Negli ultimi anni la situazione sembra essere arrivata a un punto di non ritorno. «La Georgia si è lasciata sfuggire l’occasione di creare una repubblica multietnica, lasciando una certa autonomia all’Abkhazia e all’Ossezia del Sud. Ora dovrà prima di tutto passare per la Russia per appianare i rapporti con le due regioni e per questo ci vorrà del tempo e un cambiamento ai vertici», sottolinea ancora Eric Hoesli.

Se le ONG non sembrano temere  un nuovo conflitto nell’immediato, i loro occhi sono puntati al 2014, quando i due paesi avranno già archiviato da un lato le elezioni presidenziali e dall’altro i giochi olimpici di Soci e allora le questioni territoriali potrebbero tornare d’attualità. Con tutte le drammatiche conseguenze del caso.

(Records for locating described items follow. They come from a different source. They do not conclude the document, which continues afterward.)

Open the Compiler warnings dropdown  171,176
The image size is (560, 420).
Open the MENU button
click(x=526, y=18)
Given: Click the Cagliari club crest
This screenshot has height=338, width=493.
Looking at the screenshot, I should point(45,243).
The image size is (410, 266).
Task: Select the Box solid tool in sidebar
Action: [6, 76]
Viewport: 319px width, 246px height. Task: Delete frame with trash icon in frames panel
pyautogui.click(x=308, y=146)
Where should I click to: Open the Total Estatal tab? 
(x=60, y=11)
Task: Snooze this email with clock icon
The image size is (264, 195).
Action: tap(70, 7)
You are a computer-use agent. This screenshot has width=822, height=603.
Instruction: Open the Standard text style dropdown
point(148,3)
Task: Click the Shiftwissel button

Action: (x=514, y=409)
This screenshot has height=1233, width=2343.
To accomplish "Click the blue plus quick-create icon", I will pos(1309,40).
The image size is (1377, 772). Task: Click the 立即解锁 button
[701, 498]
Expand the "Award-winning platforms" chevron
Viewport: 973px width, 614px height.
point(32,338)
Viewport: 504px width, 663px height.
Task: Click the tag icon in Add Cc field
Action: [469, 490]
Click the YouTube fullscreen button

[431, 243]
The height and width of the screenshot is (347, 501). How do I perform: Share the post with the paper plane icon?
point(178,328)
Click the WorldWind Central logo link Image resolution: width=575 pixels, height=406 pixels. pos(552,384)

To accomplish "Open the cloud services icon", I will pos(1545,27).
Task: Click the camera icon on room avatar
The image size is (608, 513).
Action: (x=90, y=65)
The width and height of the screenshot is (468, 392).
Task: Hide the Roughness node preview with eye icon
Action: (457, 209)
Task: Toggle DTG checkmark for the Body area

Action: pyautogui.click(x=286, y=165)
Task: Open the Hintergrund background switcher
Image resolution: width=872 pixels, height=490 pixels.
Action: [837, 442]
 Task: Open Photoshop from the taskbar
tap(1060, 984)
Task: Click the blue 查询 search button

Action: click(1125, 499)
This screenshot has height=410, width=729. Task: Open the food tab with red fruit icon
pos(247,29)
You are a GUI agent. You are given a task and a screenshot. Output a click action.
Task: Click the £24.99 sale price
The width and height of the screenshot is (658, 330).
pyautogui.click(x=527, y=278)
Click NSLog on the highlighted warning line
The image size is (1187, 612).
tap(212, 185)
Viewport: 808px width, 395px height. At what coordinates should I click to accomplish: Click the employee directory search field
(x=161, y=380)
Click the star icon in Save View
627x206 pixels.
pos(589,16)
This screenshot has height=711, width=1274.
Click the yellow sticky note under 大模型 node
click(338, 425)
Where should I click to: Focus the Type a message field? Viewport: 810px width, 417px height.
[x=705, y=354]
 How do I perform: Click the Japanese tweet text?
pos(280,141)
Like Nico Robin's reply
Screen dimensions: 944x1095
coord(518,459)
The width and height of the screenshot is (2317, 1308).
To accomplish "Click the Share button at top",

La Svizzera è attiva nel Caucaso del Sud – Georgia, Armenia e Azerbaijan – dal 1988 con diversi progetti di aiuto umanitario e cooperazione tecnica. Sostiene in particolare le popolazioni rurali e i profughi.

Dopo la caduta del muro di Berlino, il 25 dicembre 1991 la Svizzera riconosce l’indipendenza della Georgia.

La presenza elvetica si rafforza agli inizi degli anni Novanta, per soccorrere le vittime dei conflitti territoriali scoppiati in Abkhazia, Ossezia del Sud e Nagorno-Karabakh.

Nel 1996 viene aperto a Tbilisi un ufficio regionale di cooperazione; nel 2001 l’ambasciata.

Dal 2009 la Svizzera rappresenta gli interessi diplomatici e consolari della Russia a Tbilisi e della Georgia a Mosca.

La Svizzera ha inoltre svolto un ruolo attivo nella missione di osservazione dell’ONU in Georgia (MONUG), diretta da Heidi Tagliavini dal 2002 al 2006.

Attualmente la DSC ha progetti anche nella zona di frontiera tra l’Abkhazia e la Georgia, mentre è assente dall’Ossezia del Sud.